## Reading text
* BEGIN *
Linz – 11 Jun 2024
To start off the day, I went to the laundromat to make sure I didn’t run out of clean clothes before going home. While there, I met a fellow from Ohio who didn’t speak German and didn’t know how to work the dryer. I showed him the icon on the display screen that changes language, and, together, we got the dryer going. It turns out he had bicycled from near Venice, Italy over the past couple of weeks.
Before that, though, I wandered around the area while waiting for the washer to finish:
Nearby was a Fachhochschule, which is a University of Applied Sciences, and is roughly equivalent to a community college in the US:
After returning to the hotel and putting away the laundry, I went out and rented a bicycle to go out to the Mural Harbor, an area at the harbor with lots of graffiti murals.
Mural Harbor
No pictures of Mural Harbor! (site in German) It’s in an industrial zone, and you can’t go through it without a tour guide (though I did not see that sign and rode my bicycle around and took pictures and nobody said a word).
Also, across the street from the main area is a gallery with this warning:
The murals are protected by copyright. Photography and filming are only permitted as part of a booked tour or by arrangement.
So, rather than run afoul of the law by posting pictures of stuff that is totally visible from the street, you’ll just have to take my word for it that it looked pretty neat.
Francisco Carolinum Museum
Onwards to a museum for photography and media art.
* END *
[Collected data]
* BEGIN *
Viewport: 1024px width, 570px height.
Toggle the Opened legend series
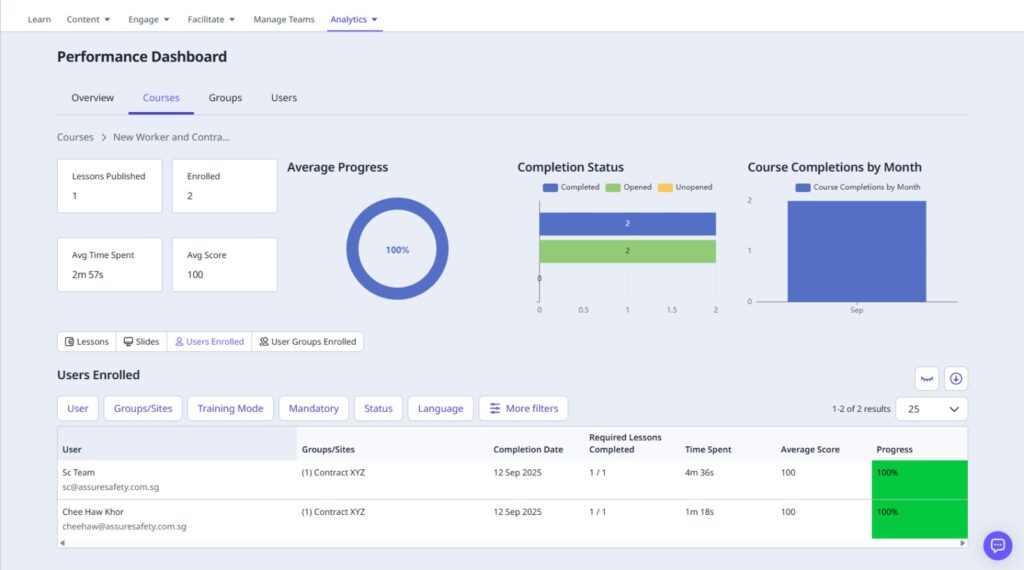pos(628,187)
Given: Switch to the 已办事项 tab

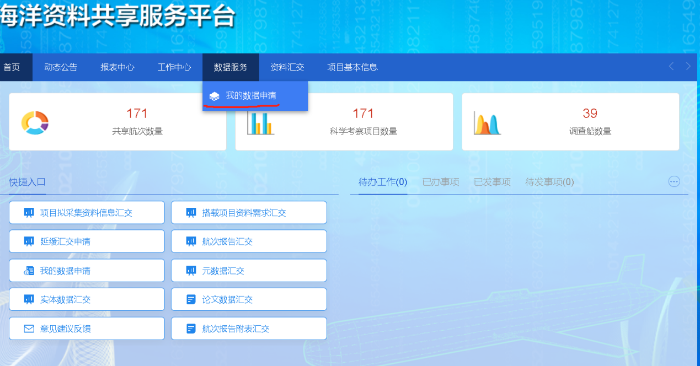Looking at the screenshot, I should (x=441, y=182).
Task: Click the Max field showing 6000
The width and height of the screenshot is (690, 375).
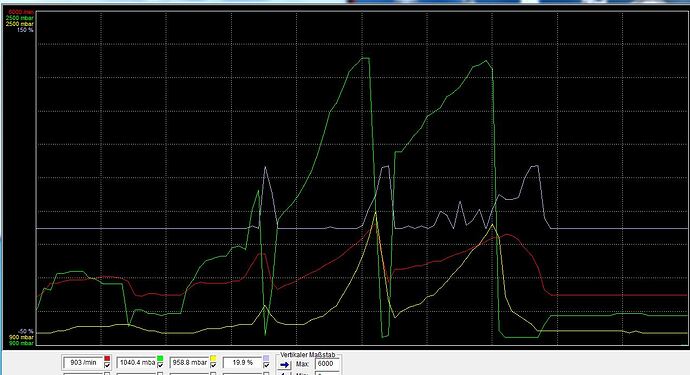Action: [328, 364]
* END *
## Set tasks
1. Render this sentence from the Linz travel account in French: "It turns out he had bicycled from near Venice, Italy over the past couple of weeks."
2. Pick up the Linz travel account after its final sentence and carry it forward.

## Responses in order
1. Il s'avère qu'il était venu à vélo depuis les environs de Venise, en Italie, au cours des deux dernières semaines.

2.
An artist named Steve Pikelny had a sampling of his work, involving defacing money by drawing on it and doing generative art of random pointers and “fake Internet money”.
Works by Zofia Kulik
Some works not part of a particular installation:
Then, an installation by Adrian Sauer (site does not seem to be updated recently), a German photographer.
He also had a set of short quotes about art, some of which are here:
And these works from Elfie Semotan.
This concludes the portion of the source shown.